> _Tasks to complete_
**A.** Transcribe the passage of the football regulator debate starting with "I want to talk" and going on through "to an agreement.".
**B.** In one to three sentences, explain why, according to the football regulator debate, the Bill is being introduced, as stated in the sentence beginning "We are introducing the Bill".
**C.** Continue the football regulator debate from its last sentence.

> _Document text_
Under the new regulator, fans will no longer face the prospect of seeing their club signing up to ill-thought-out proposals, such as the European super league, which several Premier League clubs tried to join in 2021. The House was united in recognising that those proposals for the new competition were fundamentally uncompetitive and would have undermined the football pyramid, against the wishes of fans. This regulator will prevent that kind of closed-shop league from ever getting off the ground.
I respect what the Secretary of State is trying to do, but there is a huge inequality of arms between billionaire owners of clubs and fans’ organisations. I have been the MP for Queens Park Rangers for nearly 20 years, but my small borough also contains Chelsea and Fulham, and in my political lifetime all three of those clubs have faced either being folded up by greedy owners or losing their ground in perpetuity. I do not see what in the Bill is going to prevent that from happening in the future.
All the measures in the Bill, cumulatively, will ensure that clubs are well managed and run; therefore, they will be there and will not go into financial insolvency and administration, which decimates communities. All the measures we have set out, be it the owners and directors test, or the measures to ensure that clubs have a financial plan, will ensure that clubs are properly run. We are introducing the Bill to ensure that the situation whereby we have had 64 administrations since the Premier League was founded in 1992 is not continued. We are not saying that clubs are never going to get into financial difficulty, but we are saying that we are going to put a strong framework in place to ensure that all constituents can be confident that their clubs will have a certain level to which their business is run—that they will be run well.
I am grateful to the hon. Gentleman, who says that the Bill is about financial resilience. Obviously, Bristol Rovers is my local club, and I listen to what it has to say, but I also listen to what fans across the country have to say, and they are clearly very upset about that decision. My right hon. and learned Friend the Leader of the Opposition has made his views on this extremely clear, because we really think that replays are part of the game. [Hon. Members: “Hear, hear.”] He has said that replays are an important part of our game, and we can hear that in the reactions of my right hon. and hon. Friends behind me. However, as the hon. Gentleman says, replays are not part of this Bill, and we are focused on financial resilience. He will know how much I have enjoyed being at Bristol Rovers. I was on the terraces only the other week watching them lose to Reading, but that is part of the joy of football—that and the pies—isn’t it?
I want to talk about how revenue is distributed throughout the football pyramid, because that is an important consideration of this Bill. One of the many ways the Bill sets out a future for the regulator is on financial distribution. It is down to the leagues themselves to reach a deal on broadcast revenue distribution, but it saddens us all that, at the moment, a deal still seems a long way off. It seems that there has been something of a breakdown in communication. I have met many of the interested parties and listened to concerns, and I appreciate that this is complex and not easy, but I urge both sides to come to an agreement.

> _Entries supplied_
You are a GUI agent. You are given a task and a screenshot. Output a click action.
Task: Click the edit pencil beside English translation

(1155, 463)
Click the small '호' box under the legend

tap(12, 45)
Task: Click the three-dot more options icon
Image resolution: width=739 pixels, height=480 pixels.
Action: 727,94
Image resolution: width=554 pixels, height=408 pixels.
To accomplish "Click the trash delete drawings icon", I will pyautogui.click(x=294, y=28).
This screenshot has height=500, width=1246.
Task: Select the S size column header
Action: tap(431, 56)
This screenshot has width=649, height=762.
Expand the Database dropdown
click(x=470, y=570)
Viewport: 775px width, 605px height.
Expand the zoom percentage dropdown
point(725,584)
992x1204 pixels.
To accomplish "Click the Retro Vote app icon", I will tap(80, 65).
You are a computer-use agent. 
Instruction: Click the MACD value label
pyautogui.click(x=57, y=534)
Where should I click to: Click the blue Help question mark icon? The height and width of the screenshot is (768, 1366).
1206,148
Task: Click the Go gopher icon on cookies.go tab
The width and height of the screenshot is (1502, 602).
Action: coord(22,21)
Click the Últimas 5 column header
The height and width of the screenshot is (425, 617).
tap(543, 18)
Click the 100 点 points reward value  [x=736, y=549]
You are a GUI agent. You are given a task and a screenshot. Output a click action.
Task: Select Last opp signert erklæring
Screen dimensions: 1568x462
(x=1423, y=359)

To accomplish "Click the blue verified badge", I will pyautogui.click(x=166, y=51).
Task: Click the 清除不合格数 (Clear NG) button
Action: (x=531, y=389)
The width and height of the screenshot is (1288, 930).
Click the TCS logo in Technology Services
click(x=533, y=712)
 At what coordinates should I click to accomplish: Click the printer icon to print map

> _Expected results_
**A.**
I want to talk about how revenue is distributed throughout the football pyramid, because that is an important consideration of this Bill. One of the many ways the Bill sets out a future for the regulator is on financial distribution. It is down to the leagues themselves to reach a deal on broadcast revenue distribution, but it saddens us all that, at the moment, a deal still seems a long way off. It seems that there has been something of a breakdown in communication. I have met many of the interested parties and listened to concerns, and I appreciate that this is complex and not easy, but I urge both sides to come to an agreement.

**B.** The Bill is being introduced so that the pattern of 64 administrations since the Premier League was founded in 1992 does not continue. Its measures, such as the owners and directors test and the requirement for financial plans, are meant to ensure clubs are properly run. Well-run clubs will not go into insolvency and administration, which decimates communities.

**C.**
However, if those negotiations cannot result in a deal once the Bill is enacted and the regulator is in operation, the regulator will have the power to select one of the two options put forward by the parties. That important backstop power should be used as a last resort, but it is clearly important that such a power exists. Given how important the backstop is, will the Minister say what work has been undertaken to ensure that that specific part of the Bill works in practice? Is it legally watertight? Are there questions that still have to be answered? From my engagement with stakeholders there seem to be many important questions that still need to be answered and we will be exploring them further in Committee, but will the Minister give us a bit more of an indication at this stage regarding what work has been done and what that will mean in reality?
Proportionality will be key for us all. As many Members across the House have said, we want the game to succeed and to continue in the great future that it has for the whole country. Proportionality is important. With all legislation and regulation we must strike the right balance, and nowhere more so than with the licensing scheme for clubs. That is the mechanism through which a majority of the regulation and enforcement will be delivered, and it is right that the regulator will be able to tailor a club’s obligations proportionately, especially when it comes to clubs in the national league—many hon. Members represent constituencies in which there is a national league team. We support an appropriate transition period, to enable clubs to prepare for this process. We must bring clubs of all sizes into the system in an appropriate way.
Colleagues have also mentioned sanctions. As the Bill stands, the regulator will not be able to impose points deductions on clubs that break the rules. Labour backs that decision, but I know how much this issue matters to colleagues across the House and to fans up and down the country who are understandably devastated when their clubs are hit with points deductions as a result of decisions that the fans have no power over. After the formation of the regulator, the leagues will continue to have their own financial rules, and there is nothing to suggest that points deductions for breaches of the league’s own rules will not continue. Nobody wants to see points deductions for corporate or financial mismanagement, least of all fans. I hope, and I know fans hope, that the regulator and licensing scheme will mean that clubs are more financially sustainable, and that breaches of league rules and the associated points deductions are much less likely. Again, if the Minister would like to address that when summing up the debate, that would be helpful.
Football clubs are the pride of our towns and cities. They are an important part of our civic identity and the heart of our communities. New owners often bring important investment, but I know from speaking with clubs that it is about more than that. It is a big responsibility and honour to be the custodian of a football club, and owners should take that seriously. I know that is how it feels for the owner of my local club, Bristol Rovers.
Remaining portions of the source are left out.